The tagline — “boost your focus, streamline your workflow, and turn curiosity into momentum” — sounds like marketing. The feature list suggests they actually mean it.

Why the Delay Matters

Perplexity originally promised Comet for iPhone on March 11. It slipped a week. That delay either means the team wanted more polish before shipping — which is respectable — or there were last-minute issues with Apple’s App Store review process, which has a history of making AI app launches complicated.

Either way, it’s here now. And the fact that it’s already available on four platforms simultaneously signals that Perplexity is treating this as a serious product launch — not a beta experiment.

The Real Target Isn’t Chrome

Here’s the thing about calling Comet a “Chrome competitor” — it’s not really accurate. Chrome wins on familiarity, ecosystem, and the fact that it comes pre-installed. Comet isn’t trying to beat those advantages.

It’s targeting a specific type of user — the person who lives in multiple browser tabs, uses AI tools constantly, and is frustrated that their browser and their AI assistant still don’t talk to each other properly.

If you’re someone who has ChatGPT or Perplexity open in one tab while you work in another — Comet is designed to collapse those two things into one. That’s a compelling pitch for a growing number of people.

What Perplexity Is Actually Building

Comet for iPhone isn’t an isolated product. Perplexity also recently announced Personal Computer — an AI agent that runs locally on Mac and handles tasks autonomously across your entire desktop.
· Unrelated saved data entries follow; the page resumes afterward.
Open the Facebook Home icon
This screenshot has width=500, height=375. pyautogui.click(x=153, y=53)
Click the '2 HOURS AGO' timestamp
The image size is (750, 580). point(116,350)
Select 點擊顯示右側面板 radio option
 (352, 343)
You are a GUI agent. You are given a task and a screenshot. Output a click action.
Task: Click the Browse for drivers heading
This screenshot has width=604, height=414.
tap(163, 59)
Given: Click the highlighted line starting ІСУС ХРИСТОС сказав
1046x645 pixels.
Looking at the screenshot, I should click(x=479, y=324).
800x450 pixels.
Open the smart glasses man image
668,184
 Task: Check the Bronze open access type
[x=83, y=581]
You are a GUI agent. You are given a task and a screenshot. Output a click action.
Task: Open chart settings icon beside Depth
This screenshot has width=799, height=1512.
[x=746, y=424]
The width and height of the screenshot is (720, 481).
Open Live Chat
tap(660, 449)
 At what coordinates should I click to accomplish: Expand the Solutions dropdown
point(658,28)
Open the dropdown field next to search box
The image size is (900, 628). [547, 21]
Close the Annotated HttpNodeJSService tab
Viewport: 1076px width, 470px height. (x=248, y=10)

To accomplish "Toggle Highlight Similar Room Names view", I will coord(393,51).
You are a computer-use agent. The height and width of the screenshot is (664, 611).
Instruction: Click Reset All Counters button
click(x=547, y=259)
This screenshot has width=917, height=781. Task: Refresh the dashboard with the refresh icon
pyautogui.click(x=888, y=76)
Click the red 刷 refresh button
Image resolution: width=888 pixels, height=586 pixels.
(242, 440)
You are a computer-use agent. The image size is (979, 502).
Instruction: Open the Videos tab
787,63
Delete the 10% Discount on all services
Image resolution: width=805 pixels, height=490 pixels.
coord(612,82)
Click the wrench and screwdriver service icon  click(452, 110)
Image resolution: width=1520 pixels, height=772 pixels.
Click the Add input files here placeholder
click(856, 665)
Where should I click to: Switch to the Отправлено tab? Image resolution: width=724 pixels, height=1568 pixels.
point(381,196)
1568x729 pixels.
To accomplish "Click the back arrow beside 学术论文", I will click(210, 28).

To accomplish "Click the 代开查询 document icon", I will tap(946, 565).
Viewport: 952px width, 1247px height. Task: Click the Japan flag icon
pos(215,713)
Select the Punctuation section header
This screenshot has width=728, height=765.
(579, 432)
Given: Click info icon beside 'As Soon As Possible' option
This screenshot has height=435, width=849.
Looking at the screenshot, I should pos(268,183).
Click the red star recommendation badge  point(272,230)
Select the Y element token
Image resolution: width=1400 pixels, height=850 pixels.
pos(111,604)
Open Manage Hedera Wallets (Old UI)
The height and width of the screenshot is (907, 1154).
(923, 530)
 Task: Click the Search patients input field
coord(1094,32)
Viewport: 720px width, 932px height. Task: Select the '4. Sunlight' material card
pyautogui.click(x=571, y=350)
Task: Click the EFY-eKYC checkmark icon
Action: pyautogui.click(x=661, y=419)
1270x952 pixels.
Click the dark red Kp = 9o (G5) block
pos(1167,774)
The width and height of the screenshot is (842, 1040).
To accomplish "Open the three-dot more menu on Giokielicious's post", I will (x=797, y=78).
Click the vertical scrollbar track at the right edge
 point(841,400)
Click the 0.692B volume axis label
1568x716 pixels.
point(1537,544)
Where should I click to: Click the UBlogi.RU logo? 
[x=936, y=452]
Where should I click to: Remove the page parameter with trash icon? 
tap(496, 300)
The pattern is clear. Perplexity wants to be the AI layer that sits between you and everything you do on your devices — browsing, research, scheduling, communication. Not a search engine you occasionally visit. An intelligent operating layer you never leave.

That’s a much more ambitious vision than a better search box. Whether they can execute it is the only question worth asking.

The Honest Catch

Comet requires trusting Perplexity with a significant amount of your browsing data — every page you visit, every search you make, every document you summarize. The AI gets smarter by knowing more about you. That’s the deal.

For people already using Perplexity daily, that trade-off probably feels reasonable. For everyone else, it’s worth thinking about before handing a new AI company full visibility into your internet life.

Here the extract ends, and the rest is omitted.